Aside from the funding difference, you can picture Tier 1 units (referred to as Special Missions Units, or SMUs, henceforth) as sitting at the base of a “funding” pyramid. That’s right, the bottom. Let me explain.
At the top level of that pyramid are the conventional and Tier 3 units. These include Marine Expeditionary Units, 82nd Airborne Division, Marine Recon, etc. The “hammer” in the “Hammer and Scalpel” analogy. This level has the most people and the lowest amount of funding compared to the levels below it (visually speaking). Their training also tends to be more “basic” when compared to Tier 2 and Tier 1 units.
Below Tier 3 are the Tier 2 units. These include the SEAL Teams, Special Forces Groups, 75th Ranger Regiment, 160th SOAR, etc. There are much smaller people than Tier 3 and much more money per individual. This is also accompanied by much longer training in most cases. It also works because individuals from the Tier 3 level feed several Tier 2 units. For example, Army Special Forces receive a lot of volunteers from the 82nd Airborne Division, 101st Airborne Division, and other conventional units. However, some Tier 2 units recruit younger individuals who have a contract upon enlistment, notably the SEAL Teams and the Ranger Regiment (and, to a lesser extent, Special Forces).
At the bottom of the pyramid is the Tier 1 SMUs. These include Delta, DEVGRU (aka SEAL Team Six), the 24th Special Tactics Squadron, and several rumored and highly classified. They have the smallest amount of people but enormous funding by far. This is also accompanied by much more intensive training and operational tempos.
The funding differences occur at a per-individual level. So while Delta’s funding and budget might be equal to that of the 82nd Airborne Division, Delta Force has only 1,000 people or so, while the 82nd Airborne Division has about 20,000.
For example, the funding would be the same at about $1 billion, but because Delta is such a small organization, more of those funds will support each Operator than they would in the 82nd Airborne Division. The 82nd Airborne Division would be a Tier 3, and Delta a Tier 1. You have a force roughly the size of a Battalion getting as much, if not more, funding than an entire Division.
These extra funds are generally spent on better equipment, new weaponry, better vehicles, new uniform patterns, insertion methods, etc. Imagine an entire storage locker filled to the ceiling with brand new warfighting equipment for any climate or situation.
* I could be wildly off with the actual amount of funds they get. Delta’s budget could exceed that of the 82nd Airborne; I have no idea. But this is essentially what it would boil down to.

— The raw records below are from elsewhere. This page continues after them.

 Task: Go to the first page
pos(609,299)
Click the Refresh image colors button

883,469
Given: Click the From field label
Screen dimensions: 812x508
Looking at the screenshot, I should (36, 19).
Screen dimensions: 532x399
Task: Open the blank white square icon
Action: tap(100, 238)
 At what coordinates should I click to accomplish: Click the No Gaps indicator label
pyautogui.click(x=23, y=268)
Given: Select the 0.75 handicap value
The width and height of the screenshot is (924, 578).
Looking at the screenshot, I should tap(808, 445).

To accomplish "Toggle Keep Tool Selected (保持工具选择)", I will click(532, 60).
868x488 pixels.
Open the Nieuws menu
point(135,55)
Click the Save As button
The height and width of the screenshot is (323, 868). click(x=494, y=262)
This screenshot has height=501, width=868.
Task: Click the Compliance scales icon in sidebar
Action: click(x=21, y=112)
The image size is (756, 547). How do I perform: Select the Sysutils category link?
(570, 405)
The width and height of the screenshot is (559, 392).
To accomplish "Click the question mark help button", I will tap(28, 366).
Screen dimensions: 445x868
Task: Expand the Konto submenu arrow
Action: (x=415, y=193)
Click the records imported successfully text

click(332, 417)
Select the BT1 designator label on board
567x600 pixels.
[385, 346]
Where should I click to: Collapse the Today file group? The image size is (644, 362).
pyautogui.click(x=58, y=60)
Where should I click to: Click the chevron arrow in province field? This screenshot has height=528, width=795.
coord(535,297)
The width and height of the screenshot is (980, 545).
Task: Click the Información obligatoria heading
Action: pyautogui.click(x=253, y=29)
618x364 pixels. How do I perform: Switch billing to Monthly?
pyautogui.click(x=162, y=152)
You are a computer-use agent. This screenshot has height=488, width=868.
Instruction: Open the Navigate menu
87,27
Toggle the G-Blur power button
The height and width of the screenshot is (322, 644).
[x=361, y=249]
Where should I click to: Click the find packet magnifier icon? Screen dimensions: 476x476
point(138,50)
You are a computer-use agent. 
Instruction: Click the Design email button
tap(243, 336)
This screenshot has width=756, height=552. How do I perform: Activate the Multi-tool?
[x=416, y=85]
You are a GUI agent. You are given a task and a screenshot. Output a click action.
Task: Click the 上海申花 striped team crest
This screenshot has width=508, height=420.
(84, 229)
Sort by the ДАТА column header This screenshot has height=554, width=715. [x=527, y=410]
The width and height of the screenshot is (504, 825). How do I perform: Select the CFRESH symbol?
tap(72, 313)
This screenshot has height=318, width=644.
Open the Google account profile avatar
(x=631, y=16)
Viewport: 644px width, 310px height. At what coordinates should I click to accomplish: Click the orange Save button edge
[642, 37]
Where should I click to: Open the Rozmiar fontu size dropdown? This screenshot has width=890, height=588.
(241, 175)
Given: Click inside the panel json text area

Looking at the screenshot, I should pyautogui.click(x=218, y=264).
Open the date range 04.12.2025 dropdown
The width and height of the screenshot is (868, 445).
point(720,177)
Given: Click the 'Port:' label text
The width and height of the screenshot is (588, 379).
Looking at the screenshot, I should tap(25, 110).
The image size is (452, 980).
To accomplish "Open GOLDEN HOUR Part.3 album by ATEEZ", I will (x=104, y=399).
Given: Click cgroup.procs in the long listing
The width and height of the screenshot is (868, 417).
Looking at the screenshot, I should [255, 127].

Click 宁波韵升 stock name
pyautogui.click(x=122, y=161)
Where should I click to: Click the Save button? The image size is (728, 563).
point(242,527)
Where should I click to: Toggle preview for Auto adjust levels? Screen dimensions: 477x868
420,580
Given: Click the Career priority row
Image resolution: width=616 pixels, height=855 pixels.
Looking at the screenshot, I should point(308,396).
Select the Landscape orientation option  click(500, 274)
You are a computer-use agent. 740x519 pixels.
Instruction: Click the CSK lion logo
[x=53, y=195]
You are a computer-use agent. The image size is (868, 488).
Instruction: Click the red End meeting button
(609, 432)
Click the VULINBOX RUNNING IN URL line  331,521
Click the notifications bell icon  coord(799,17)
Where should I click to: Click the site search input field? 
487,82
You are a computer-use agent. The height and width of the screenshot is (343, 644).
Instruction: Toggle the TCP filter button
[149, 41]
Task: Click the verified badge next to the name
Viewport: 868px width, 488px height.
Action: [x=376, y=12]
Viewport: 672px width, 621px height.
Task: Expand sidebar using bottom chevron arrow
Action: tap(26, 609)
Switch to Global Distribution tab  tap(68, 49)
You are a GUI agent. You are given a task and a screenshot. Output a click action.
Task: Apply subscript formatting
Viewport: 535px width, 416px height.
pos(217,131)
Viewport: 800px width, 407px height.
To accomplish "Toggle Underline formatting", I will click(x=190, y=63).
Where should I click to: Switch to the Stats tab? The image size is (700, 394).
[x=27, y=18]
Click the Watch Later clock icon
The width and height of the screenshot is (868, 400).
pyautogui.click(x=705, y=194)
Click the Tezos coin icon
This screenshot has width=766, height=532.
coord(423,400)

This is how I’ve always visualized the Tier-system. Top-down because it’s based on funding. The bottom level (Tier 1) has more than the top level (Tier 3). However, many people visualize it as running bottom-up, so only the most skilled and elite get to sit at the top.
Don’t get me wrong; I understand why they’d associate Tier 1 with “badassery level.” But the Tier system in the military is used solely to refer to a unit’s priority and funding according to JSOC.